Ces agressions ont créé un émoi considérable et légitime dans le secteur de la tech. De plus en plus d’entrepreneurs se sentent en danger et vulnérable face à cette nouvelle forme de délinquance. L’une des sources de cette vulnérabilité se trouve dans l’accès libre de certaines de leurs données personnelles sur internet et en particulier de leur adresse, non seulement professionnelle mais souvent personnelle, en plus des noms, prénoms et dates de naissance.
Il est évidemment légitime, parfois même utile, que certaines informations soient connues du grand public, ne serait‑ce que pour déterminer l’existante réelle ou non d’une société. De même, il ne s’agit en aucun d’empêcher les services de renseignement, de police ou de lutte contre la fraude de faire le travail. Toutes les données nécessaires aux opérations des forces de l’ordre doivent demeurer accessibles aux autorités.

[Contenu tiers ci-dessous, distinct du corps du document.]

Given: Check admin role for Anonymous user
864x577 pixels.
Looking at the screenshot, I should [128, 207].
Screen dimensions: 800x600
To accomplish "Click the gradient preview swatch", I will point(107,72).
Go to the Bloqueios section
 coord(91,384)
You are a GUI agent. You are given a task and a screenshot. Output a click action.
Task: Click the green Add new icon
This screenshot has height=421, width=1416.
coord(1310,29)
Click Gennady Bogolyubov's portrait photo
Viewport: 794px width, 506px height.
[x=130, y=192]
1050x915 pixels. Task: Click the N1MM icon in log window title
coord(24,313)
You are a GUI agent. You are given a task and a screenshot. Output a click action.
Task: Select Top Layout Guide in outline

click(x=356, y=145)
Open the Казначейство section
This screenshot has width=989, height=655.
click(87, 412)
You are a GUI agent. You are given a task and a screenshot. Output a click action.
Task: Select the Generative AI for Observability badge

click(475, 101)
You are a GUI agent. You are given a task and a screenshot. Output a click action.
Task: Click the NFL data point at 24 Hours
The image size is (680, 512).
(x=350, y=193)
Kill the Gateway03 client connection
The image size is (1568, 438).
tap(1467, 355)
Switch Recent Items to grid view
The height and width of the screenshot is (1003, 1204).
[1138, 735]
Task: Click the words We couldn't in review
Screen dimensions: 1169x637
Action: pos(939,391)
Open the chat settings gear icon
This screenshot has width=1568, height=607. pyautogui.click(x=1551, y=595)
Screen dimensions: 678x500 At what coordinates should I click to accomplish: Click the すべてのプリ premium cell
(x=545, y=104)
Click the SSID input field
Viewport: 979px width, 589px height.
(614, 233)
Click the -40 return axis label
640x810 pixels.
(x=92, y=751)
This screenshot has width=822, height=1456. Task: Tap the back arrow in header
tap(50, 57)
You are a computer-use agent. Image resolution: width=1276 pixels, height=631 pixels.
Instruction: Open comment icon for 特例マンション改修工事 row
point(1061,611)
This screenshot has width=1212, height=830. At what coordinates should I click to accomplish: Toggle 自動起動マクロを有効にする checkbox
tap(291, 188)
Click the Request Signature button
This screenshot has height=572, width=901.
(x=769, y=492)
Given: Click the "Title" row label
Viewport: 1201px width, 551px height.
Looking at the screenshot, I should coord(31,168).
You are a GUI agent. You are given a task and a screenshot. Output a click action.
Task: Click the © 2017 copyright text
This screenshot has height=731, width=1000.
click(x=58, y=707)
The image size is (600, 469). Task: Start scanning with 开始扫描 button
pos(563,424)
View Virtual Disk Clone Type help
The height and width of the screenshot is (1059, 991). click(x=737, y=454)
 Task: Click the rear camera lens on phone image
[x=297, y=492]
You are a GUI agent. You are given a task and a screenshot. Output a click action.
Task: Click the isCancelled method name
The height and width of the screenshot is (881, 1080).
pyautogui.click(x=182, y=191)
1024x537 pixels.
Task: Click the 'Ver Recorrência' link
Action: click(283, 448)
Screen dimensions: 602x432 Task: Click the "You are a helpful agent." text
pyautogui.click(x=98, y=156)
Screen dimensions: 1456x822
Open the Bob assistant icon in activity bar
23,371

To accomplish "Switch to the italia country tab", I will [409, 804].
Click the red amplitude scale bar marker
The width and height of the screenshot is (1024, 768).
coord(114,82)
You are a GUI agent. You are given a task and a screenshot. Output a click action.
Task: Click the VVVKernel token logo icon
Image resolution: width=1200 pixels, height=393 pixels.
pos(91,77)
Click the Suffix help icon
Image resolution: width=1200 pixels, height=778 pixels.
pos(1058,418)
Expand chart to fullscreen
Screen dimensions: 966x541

Néanmoins, il faut s’assurer que la publicité des informations disponibles sur internet ne mette pas en jeu la sécurité de nos entrepreneurs. Un principe de pseudonymat doit pouvoir s’appliquer. On ne peut pas être anonyme face aux autorités publiques mais on doit pouvoir préserver son identité pour le reste de la société, via la pseudonymisation ou la limitation de l’accès à certaines données.
La présente proposition de loi se propose donc d’opérer les modifications législatives qui permettraient aussi bien aux producteurs des registres de données qu’aux opérateurs et exploitants de ces registres de pouvoir supprimer ou limiter l’accès à certaines données personnelles, en particulier aux adresses personnelles et professionnelles qui figurent sur les documents constitutifs de la société, notamment les statuts, et sur les procès‑verbaux des assemblées générales.
Concrètement, il existe trois registres sources qui permettent de recenser les informations des entreprises en France :
– la base RNE (Registre national des entreprises), opérée par la Direction générale des entreprises du ministère de l’économie et l’Institut national de la propriété intellectuelle (INPI) ;
– la base IMR, opérée par le groupement d’intérêt économique (GIE) Infogreffe ;
– la base SIRENE (Système national d'identification et du répertoire des entreprises et de leurs établissements), opérée par l’Institut national de la statistique et des études économiques.
Par ailleurs, au global, le marché de l’exploitation des données se partage entre quatre acteurs : Société.com, Pappers, SociétéInfo et annuaires‑entreprises.data.gouv.fr.
L’objectif de la présente proposition de loi est de donner l’obligation aux opérateurs de ces bases de données (INPI, GIE Infogreffe et INSEE) de fournir aux exploitants des registres des documents où les adresses personnelles des dirigeants sont masquées. En ce qui concerne les documents que les exploitants auraient déjà en leur possession, ils auront l’obligation d’en supprimer les mentions faites aux domiciles personnels des entrepreneurs. Ainsi, seuls les opérateurs disposeront de ces informations, qui ne seront pas publiées en libre accès et qui pourront être accessibles en version numérisée aux seules autorités publiques dans le cadre de processus.
Aussi, la proposition de loi vise à permettre aux entrepreneurs de masquer leur adresse professionnelle si elle est la même que l’adresse personnelle, que ce soit pour les sociétés unipersonnelles ou non.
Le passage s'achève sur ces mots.